MANDRAKE.—The Atropa Mandragora derives its name from Atropos, the eldest of the all-powerful Parcæ, the arbiters of the life and death of mankind. Clothed in sombre black robes, and holding scissors in her hands, Atropos gathers up the various-sized clues of thread which, as the chief of the inexorable Fates, it is her privilege to cut according to the length of the persons’ lives they represent.——Another name bestowed by the Greeks upon the Mandrake was that of Circeium, derived from Circe, the weird daughter of Sol and Perseis, celebrated for her witchcraft and knowledge of magic and venomous herbs.——From the earliest ages, the Atropa Mandragora appears to have been deemed a mystic plant by the inhabitants of Eastern countries, and to have been regarded by them as stimulating the passions; on which account it is still used for preparing love potions.
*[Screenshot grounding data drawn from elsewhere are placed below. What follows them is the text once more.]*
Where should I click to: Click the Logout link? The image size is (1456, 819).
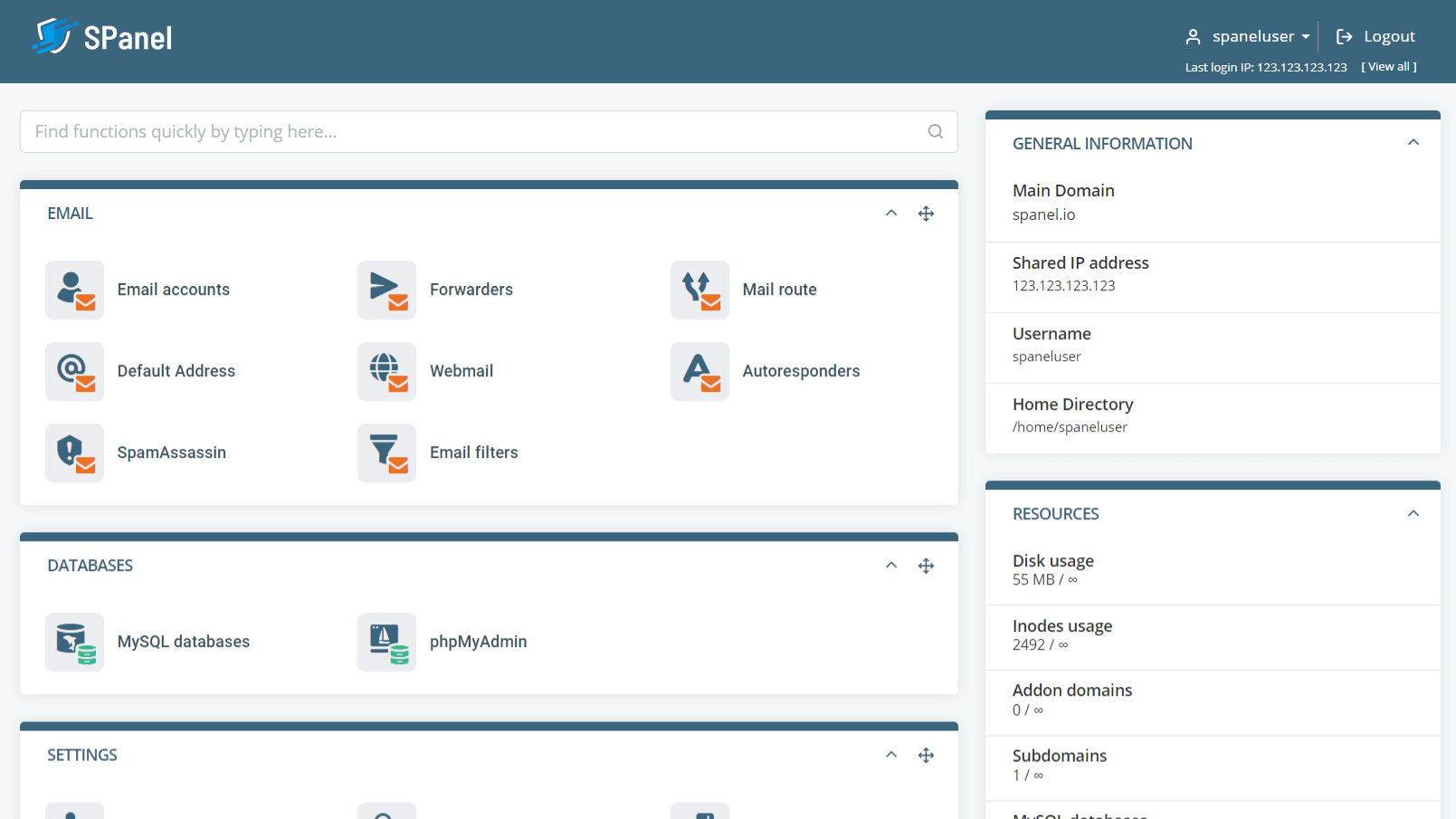pos(1376,36)
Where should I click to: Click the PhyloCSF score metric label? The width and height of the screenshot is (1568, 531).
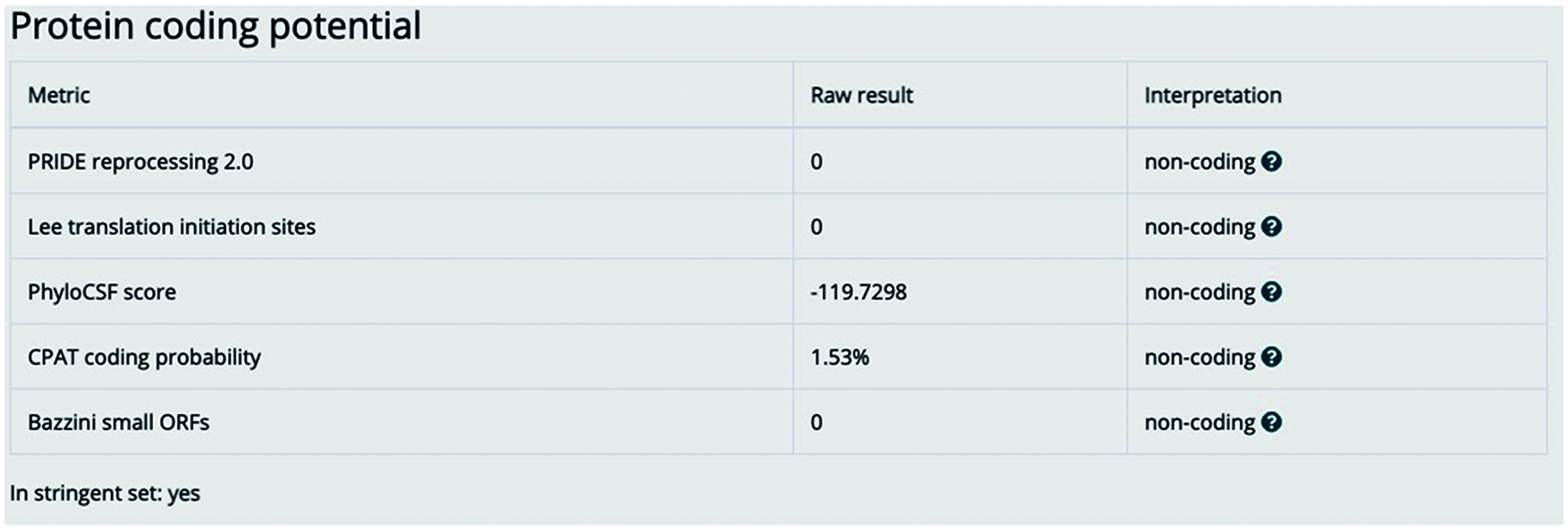[x=102, y=292]
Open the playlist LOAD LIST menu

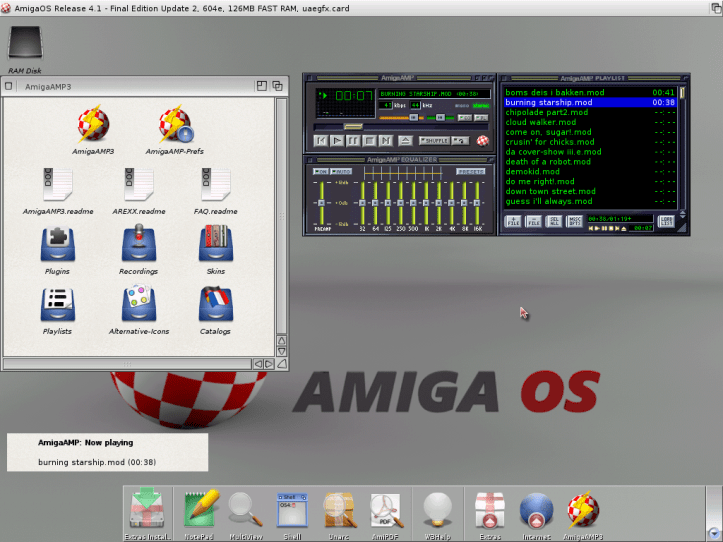pyautogui.click(x=666, y=221)
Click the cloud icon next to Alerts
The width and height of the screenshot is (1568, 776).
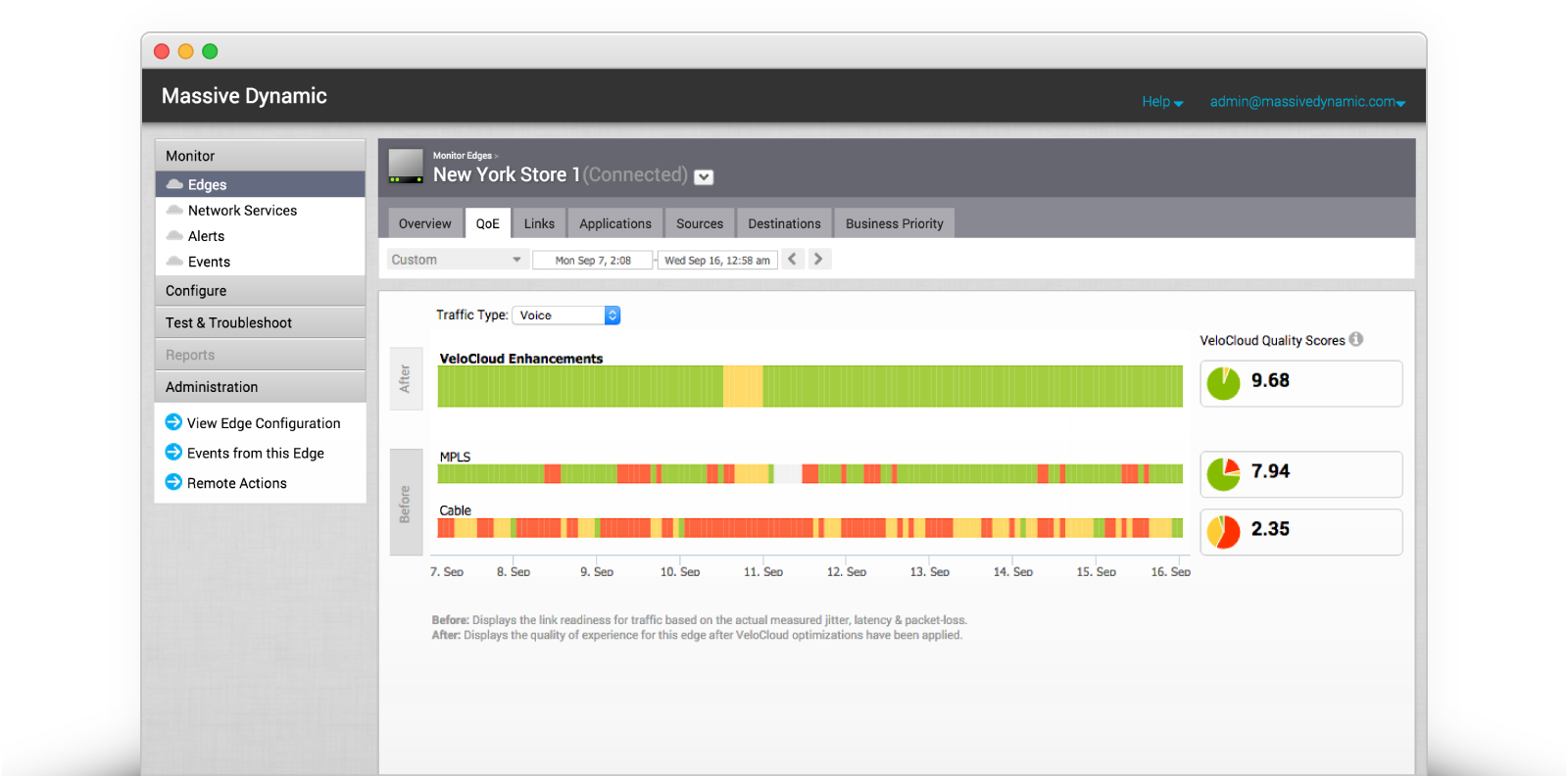coord(174,236)
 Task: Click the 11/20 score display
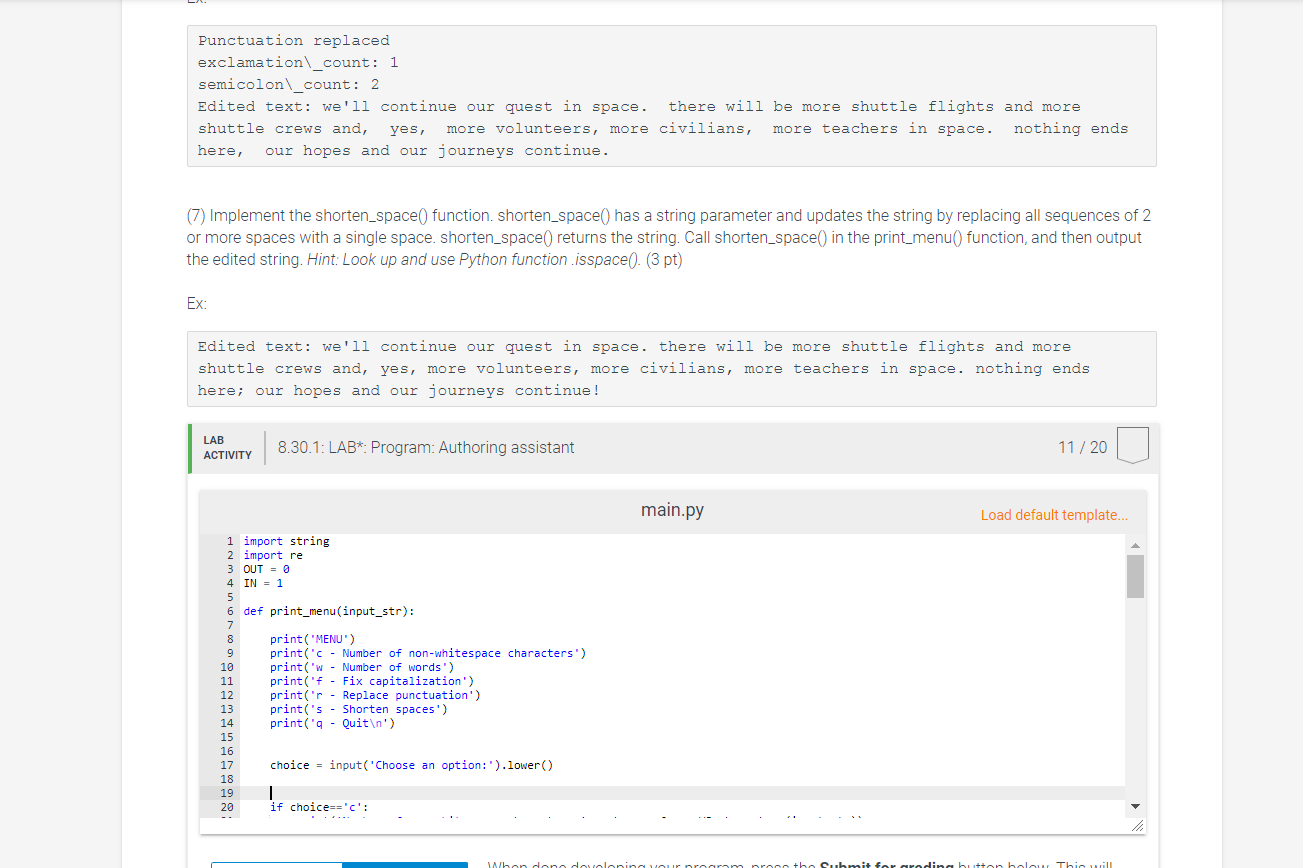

It is generally believed that the Mandrake is the same plant which the ancient Hebrews called Dudaim; and that these people held it in the highest esteem in Jacob’s time is evident from the notice in Genesis (xxx., 14) of Reuben finding it and carrying the plant to his mother Leah. From the remotest antiquity the Mandrakes were reputed in the East to possess the property of removing sterility; hence Rachel’s desire to obtain from Leah the plants that Reuben had found and given to his mother. It is certain that the Atropa Mandragora was looked upon by the ancients as something more than a mere vegetable, and, in fact, as an embodiment of some unquiet or evil spirit. In an Anglo-Saxon manuscript of the tenth or eleventh century, the Mandrake is said to shine in the night like a candle. The Arabs call it the Devil’s Candle, because of this nocturnal shining appearance; and in allusion to this peculiarity, Moore says of it in ‘Lalla Rookh’:—

“Such rank and deadly lustre dwells,

As in those hellish fires that light

The Mandrake’s charnel leaves at night.”

From times long past has come down the legend that the Mandrake is a dweller in the dark places of the earth, and that it thrives under the shadow of the gallows, being nourished by the exhalations or flesh of the criminals executed on the gibbet. Amongst other mysterious attributes, we are told by old writers that the Mandrake has the power of emitting sounds, and that when it is pulled out of the ground, it utters dreadful shrieks and groans, as if possessed of sensibility. Shakspeare thus describes

these terrible cries:—

“Would curses kill, as doth the Mandrake’s groan,

I would invent as bitter-searching terms,

As curst, and harsh, and horrible to hear.”